# [BRIEF]
With the images removed, transcribe the listing that follows exactly.

# [RECORDS FOR THE TASK]
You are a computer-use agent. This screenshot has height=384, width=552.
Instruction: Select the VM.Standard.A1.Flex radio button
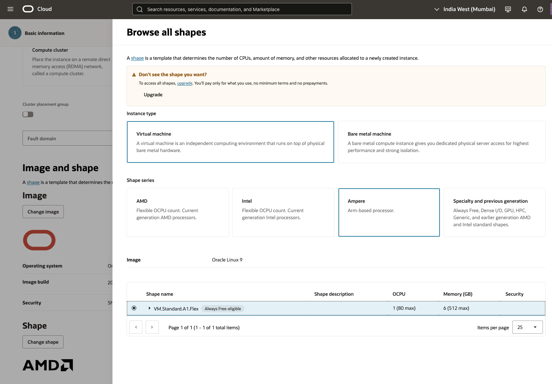pos(134,308)
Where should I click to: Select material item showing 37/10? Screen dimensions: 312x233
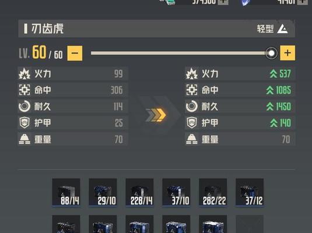[x=176, y=192]
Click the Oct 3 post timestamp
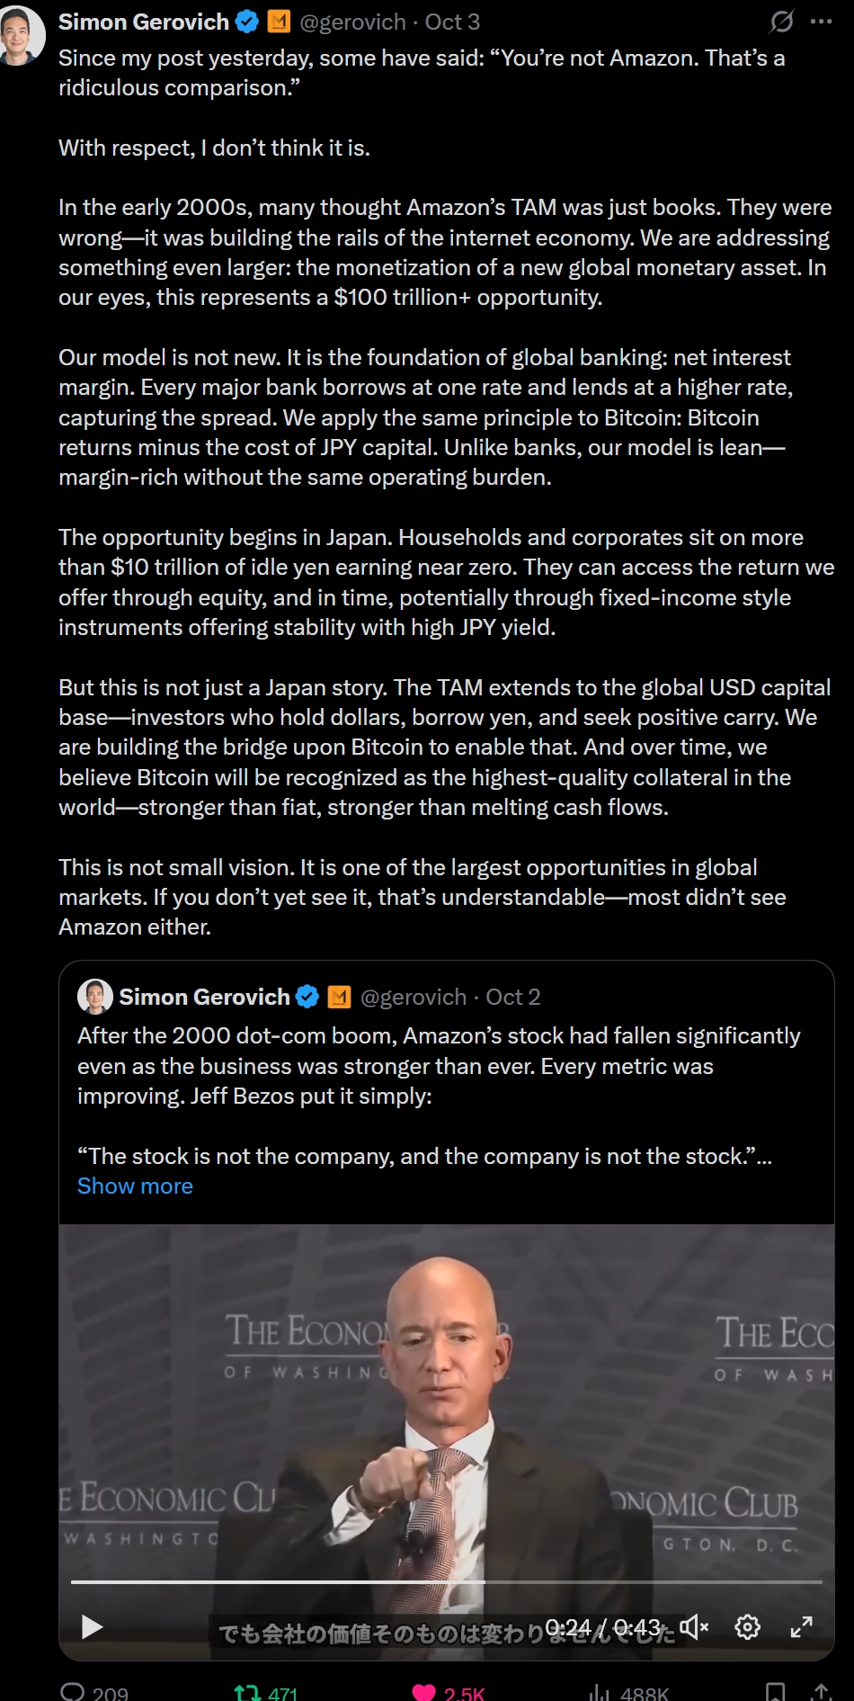The image size is (854, 1701). pyautogui.click(x=452, y=22)
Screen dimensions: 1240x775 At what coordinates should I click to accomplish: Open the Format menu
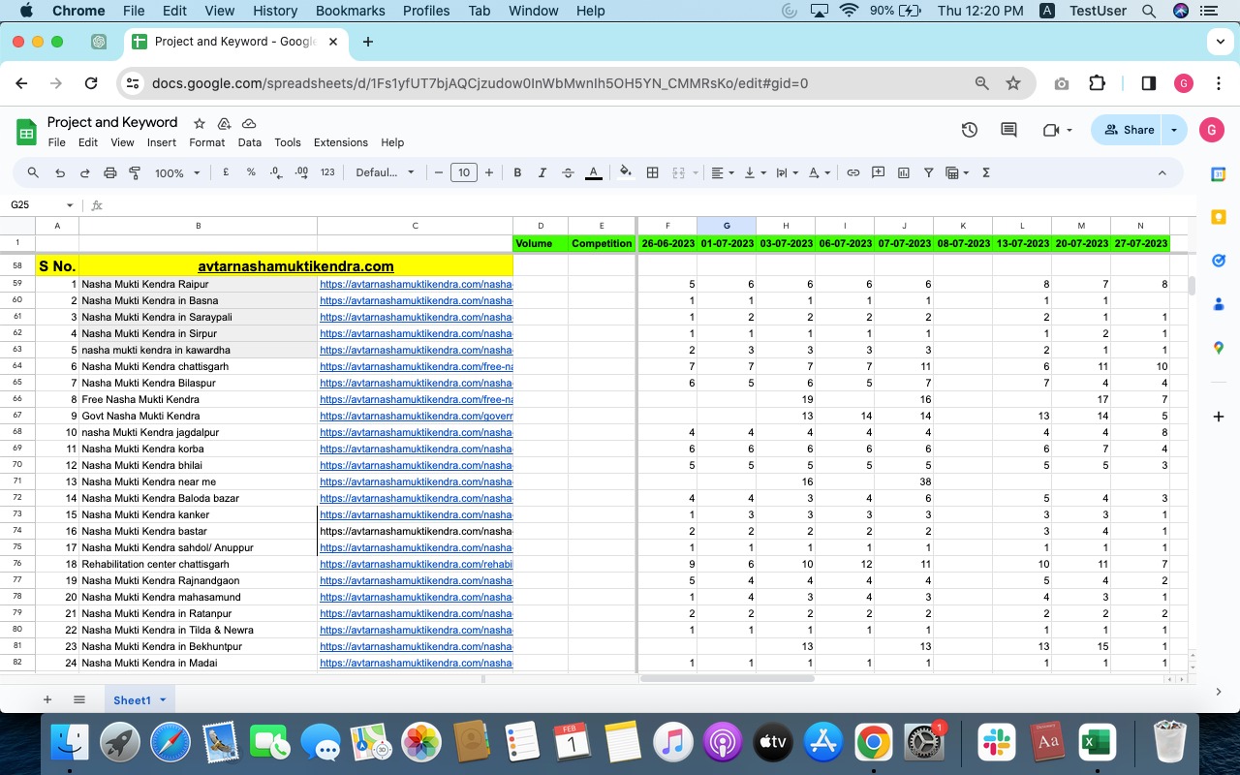tap(206, 142)
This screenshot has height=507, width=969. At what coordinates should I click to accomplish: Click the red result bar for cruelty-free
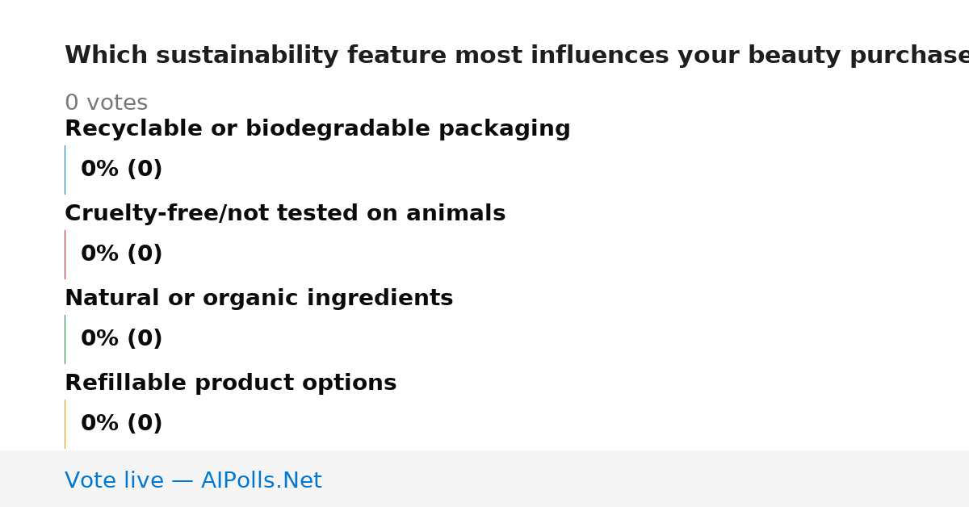pos(65,254)
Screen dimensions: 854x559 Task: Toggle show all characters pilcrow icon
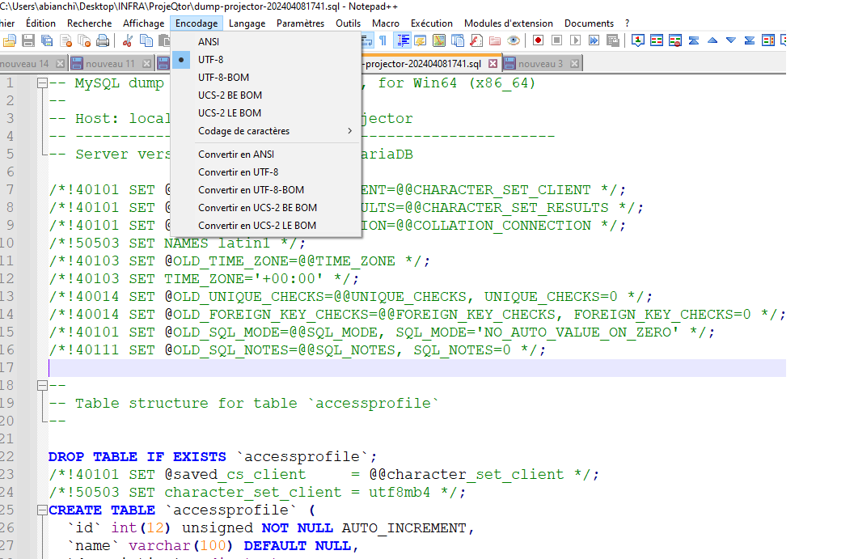(x=383, y=40)
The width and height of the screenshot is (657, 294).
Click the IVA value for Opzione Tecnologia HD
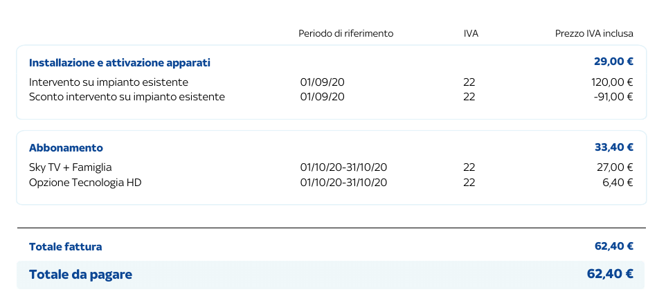[469, 183]
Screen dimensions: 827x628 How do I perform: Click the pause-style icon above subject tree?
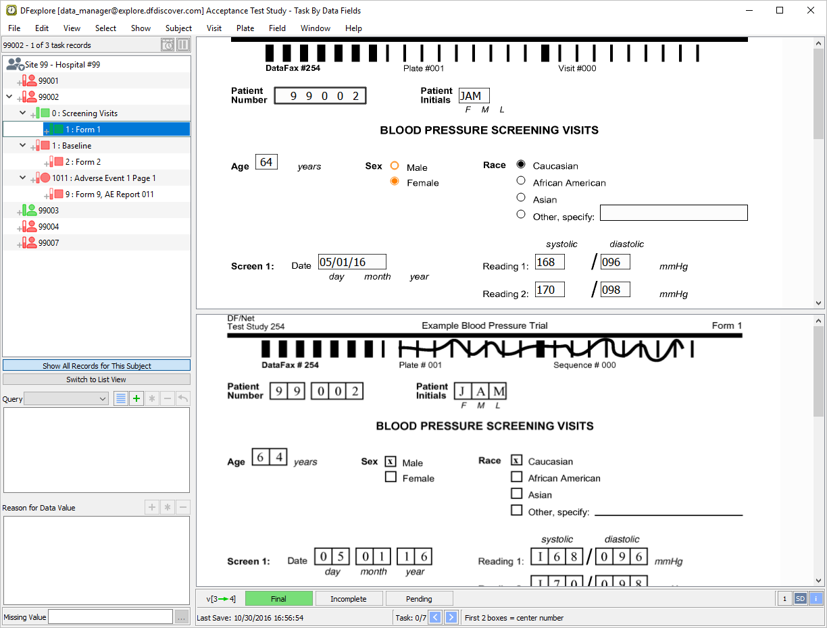(x=183, y=45)
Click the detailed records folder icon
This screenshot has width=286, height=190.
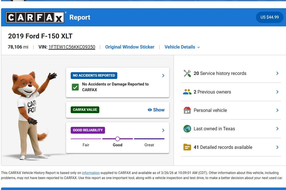click(187, 147)
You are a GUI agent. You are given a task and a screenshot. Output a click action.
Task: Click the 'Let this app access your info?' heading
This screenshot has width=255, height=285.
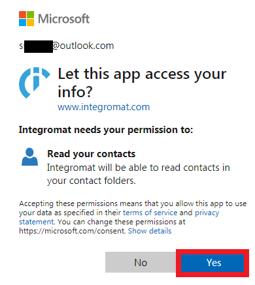[x=142, y=83]
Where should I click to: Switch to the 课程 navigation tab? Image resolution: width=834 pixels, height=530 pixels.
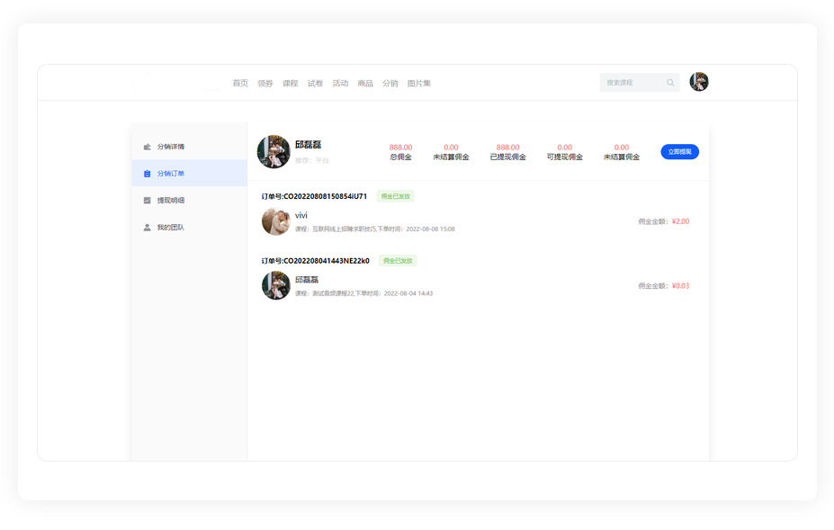coord(290,84)
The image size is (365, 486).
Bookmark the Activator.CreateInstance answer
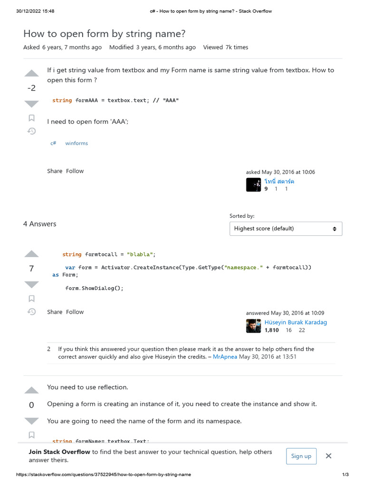(31, 299)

# [EXERCISE ANSWER]
You are a computer-use agent. This screenshot has height=384, width=552.
Instruction: Select the VM.Standard.A1.Flex radio button
pos(134,308)
Where should I click to: Select material item showing 37/10? Screen dimensions: 312x233
[x=176, y=192]
Click the Oct 3 post timestamp
The image size is (854, 1701). pyautogui.click(x=452, y=22)
Screen dimensions: 1240x775 At what coordinates should I click to accomplish: Open the Format menu
tap(206, 142)
This screenshot has height=507, width=969. At what coordinates should I click to accomplish: Click the red result bar for cruelty-free
pos(65,254)
Screen dimensions: 854x559 Task: Toggle show all characters pilcrow icon
(x=383, y=40)
The width and height of the screenshot is (657, 294).
Click the IVA value for Opzione Tecnologia HD
[469, 183]
Screen dimensions: 827x628 How do I perform: Click the pause-style icon above subject tree?
(x=183, y=45)
Click the detailed records folder icon
This screenshot has width=286, height=190.
click(187, 147)
You are a GUI agent. You are given a task and a screenshot. Output a click action.
Task: Click the 'Let this app access your info?' heading
This screenshot has width=255, height=285.
[x=142, y=83]
Where should I click to: Switch to the 课程 navigation tab? Image resolution: width=834 pixels, height=530 pixels.
coord(290,84)
The image size is (365, 486).
Bookmark the Activator.CreateInstance answer
(31, 299)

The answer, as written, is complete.